**Your objective**
Skip the images and copy each record exactly as written.

[Items listed in a dataset]
+-------+

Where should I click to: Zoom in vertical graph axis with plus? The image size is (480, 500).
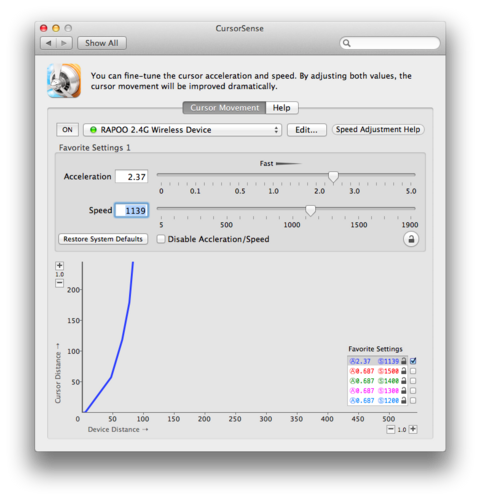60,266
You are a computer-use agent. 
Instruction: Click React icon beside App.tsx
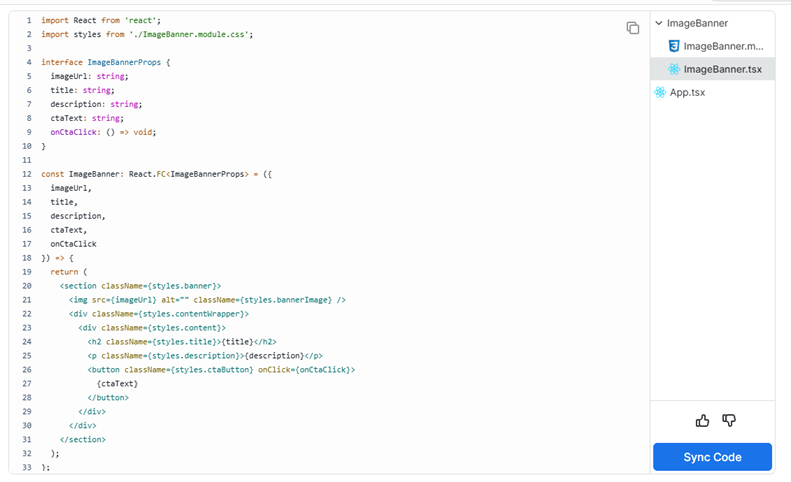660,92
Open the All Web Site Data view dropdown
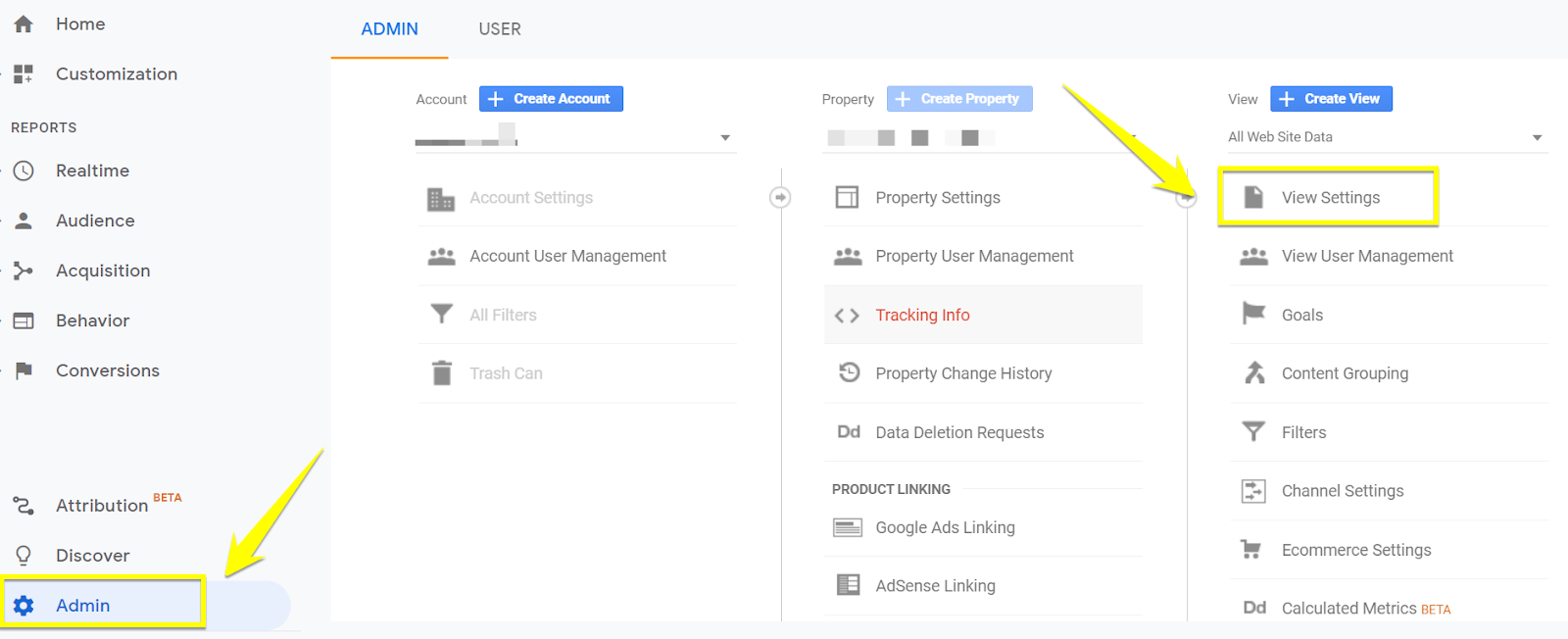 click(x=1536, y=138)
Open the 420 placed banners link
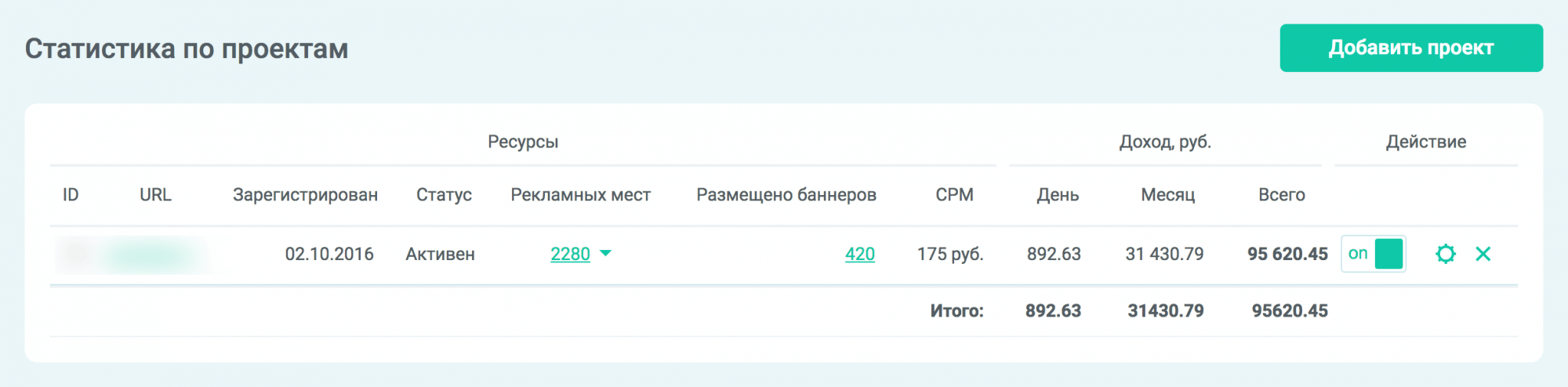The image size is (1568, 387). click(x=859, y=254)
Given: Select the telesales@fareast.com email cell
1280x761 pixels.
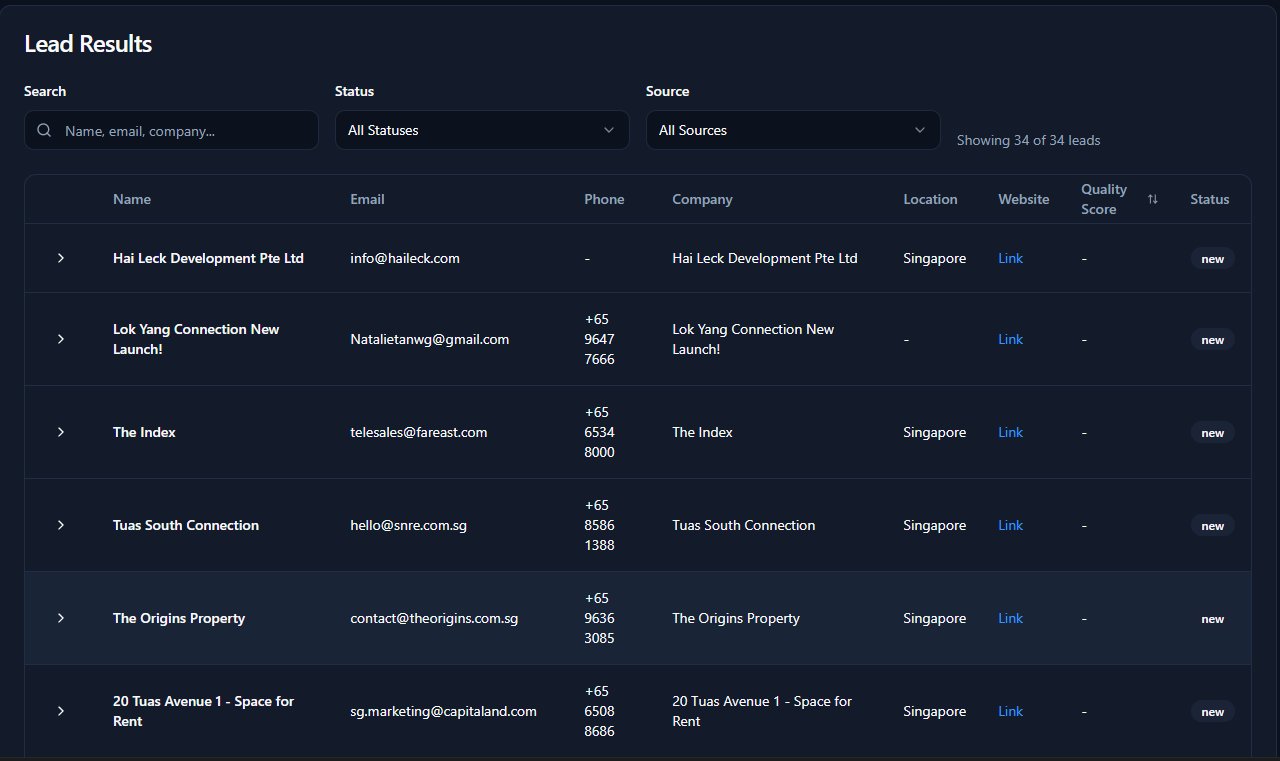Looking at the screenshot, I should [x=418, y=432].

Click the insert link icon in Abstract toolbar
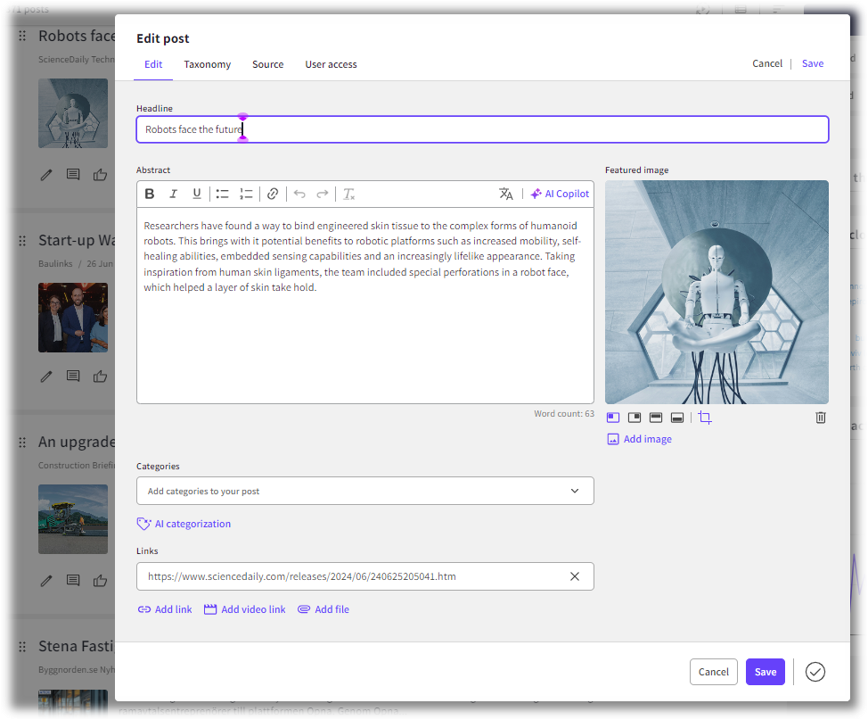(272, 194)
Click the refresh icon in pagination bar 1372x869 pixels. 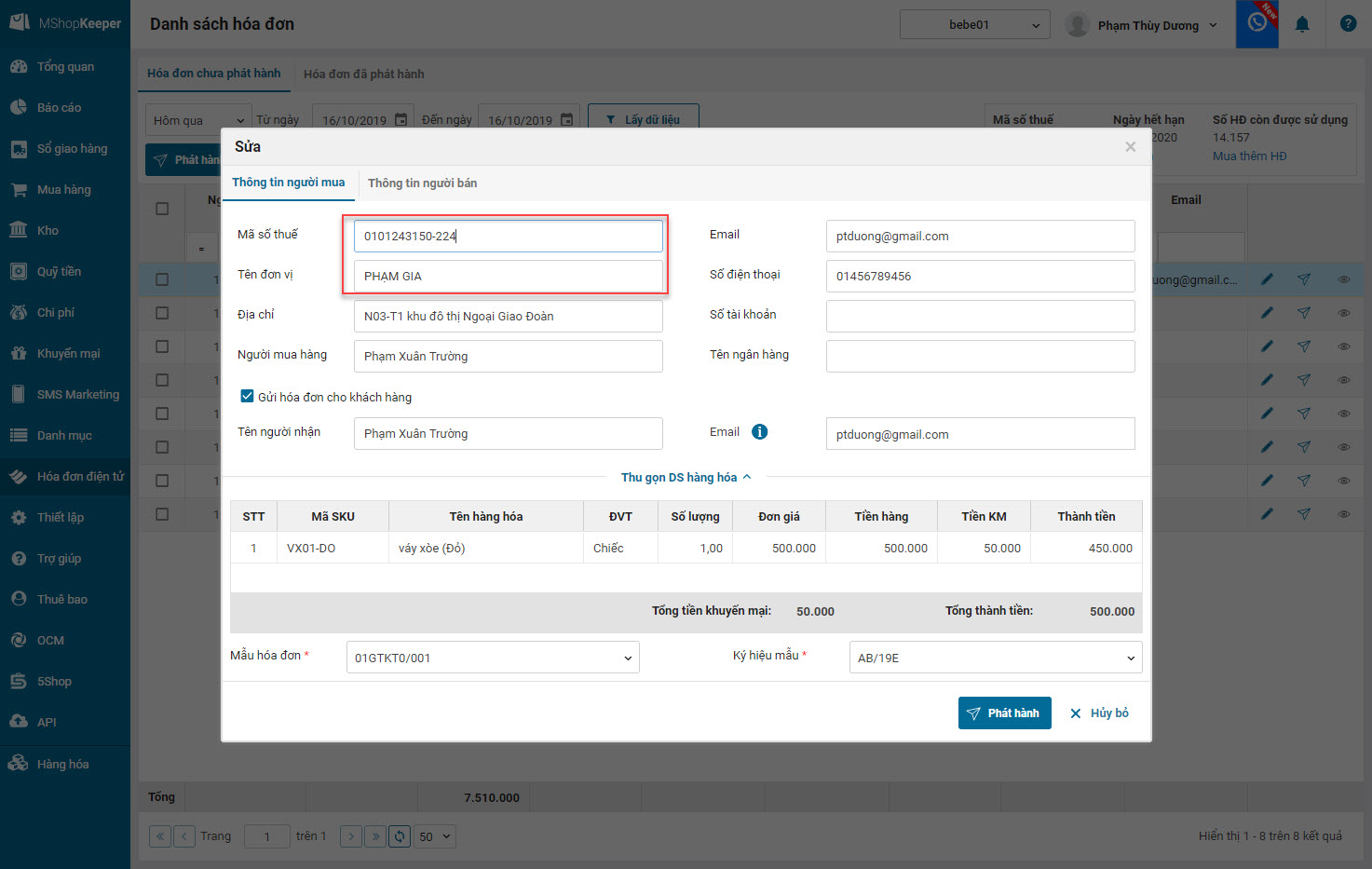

+-------+

**Written response**
Where should I click to: Zoom in vertical graph axis with plus? The image size is (480, 500).
60,266
You are a computer-use agent. 
Instruction: Click React icon beside App.tsx
660,92
Open the All Web Site Data view dropdown
 click(x=1536, y=138)
Open the 420 placed banners link
The image size is (1568, 387). click(x=859, y=254)
Given: Select the telesales@fareast.com email cell
1280x761 pixels.
Looking at the screenshot, I should [x=418, y=432].

Click the insert link icon in Abstract toolbar
(272, 194)
Click the refresh icon in pagination bar 1372x869 pixels. 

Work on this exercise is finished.